Stephen M. Hull

The Internet is Not Neutral
8/17/2018

It doesn’t matter that r/atheism is cordoned off from r/adviceanimals and r/lgbt, it’s all Reddit and therefore all mixed up. Twitter is Pandemonium, where every doomed resident shrieks what in another age might have been a considered opinion. But then again, maybe not — maybe we’ve always been like this, but technology allows us to be oinking boors at a pace and volume heretofore unheard of, rather than simply grunting in our dumpy little village and then dying, as God intended. But in either case, a lot of people aren’t ready to meet or understand every other kind of person, and even if we are, there’s no point in facilitating this so-called community if it’s going to turn into a miserable, enraged free-for-all. Put more charitably, it’s impossible to take the time to fully understand and empathize with every person whose screed and off-hand comment you see online, no matter how well-intentioned either party is.

The dream of “bringing people together” turns out to have meant a an unprecedented quantity of either paying customers or lodes of data. I frequented a lot of stupid message boards in the late 90s and early 2000s, and as hellish as they could be, at least they didn’t (often) leak into the mainstream where someone would see it, misunderstand it, and eventually calcify their hatred of some distant copy of it. The response is usually to create a filter of some kind, and sure, that will work to an extent, but it’s not perfect, and its necessity belies the fantasy of unity sold by big platforms.

The internet needs a good dose of obscurity and obstacles. It needs more true community, not fake unity. Don’t get me wrong, kindness to the stranger and the alien are still foundational to a good society and your own moral character, but the capitalist venture to create artificial “community” (a word we should all have come to loathe by now, having heard Zuckerberg mewl it enough for a lifetime) didn’t unify us, it turned us into shrieking, scrabbling psychopaths chained to a Skinner box. The internet has become a 24/7 town hall meeting where a live mic is handed out to everyone at the door.

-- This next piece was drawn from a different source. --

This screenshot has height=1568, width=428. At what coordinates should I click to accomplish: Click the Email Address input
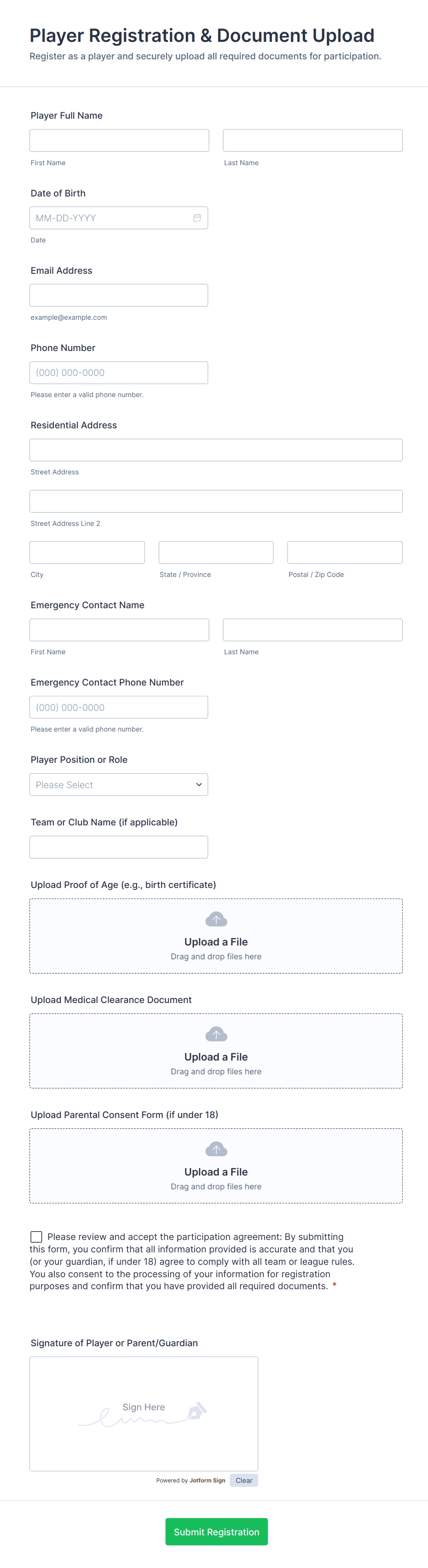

To be fair, decentralization was a key part of the goal of the internet with regards to human community. No one person or organization was to control everything. The goal was a set of technical standards, like HTTP, rather than a single commercial platform, like Facebook. Standards could homogenize communication formats without forcing communication to occur in a space controlled by a single entity. Still, the dream of people united simply over their shared humanity was a murky one. There is no neutral space. It’s a fantasy which would see all political, religious, economic, and ideological differences subordinated to watery, technocratic humanism. It’s of course wonderful that we’re all people, and it’s true that we’re all in this together and that we should love each other. But our shared humanity is also the lowest common denominator. The idea that directionless harmony would dominate in a formless environment (or worse, an environment optimized for addictive usage patterns and data mining) is ahistorical in the extreme.

The dire necessity to love your neighbor and its attendant benefits for society have always been there, along with all our regular social ills, and it’s foolish to think that the simple addition of communication tech will improve that. There’s a dark strain of both nihilism and arrogance in this shallow optimism, that on the one hand suggests no one’s beliefs or identities are so deeply rooted that technology-mediated smiles and friendliness can’t win them over, and that people just need to learn and talk to each other and they’ll come to their senses. It’s an implicit assertion that this or that ideology, religion, or identity is nice to have, but the real universality, the real common frame of reference is actually Silicon Valley flavored STEM progressivism. We can all come together, not be racist, learn to code, and create a delivery startup.

Too much power, leveraged for the production of convenience, has been taken by companies like Google and Facebook. My hope is that people will get to have online communities where they’re protected and feel safe, and get to interact with like-minded people, and aren’t bombarded with communication they’re neither willing nor prepared to parse. The fretting over feedback loops, groupthink, or “the media bubble” may not be unfounded, but it’s certainly not mitigated by the system we have now, nor would it be worsened by a bit more insulation from a barrage of every other view there is. Insulation has been the default for all of human history. It has never been this easy to communicate. And now that we can, it’s far easier to find radical distortions of other people and their views presented by people “on your side” than it is honest representations, regardless of your ideological persuasion, and this is endemic to the platforms in part due to their sheer size.

Your neighbor won’t disappear. You can still go next door and learn what they care about. Your local library is lousy with books about people who aren’t you. You can still read news from sources you don’t always agree with. But we should reject the techno-optimism of these big platforms and the internet itself as a force for pure good, and reject the lie that they are a neutral ground.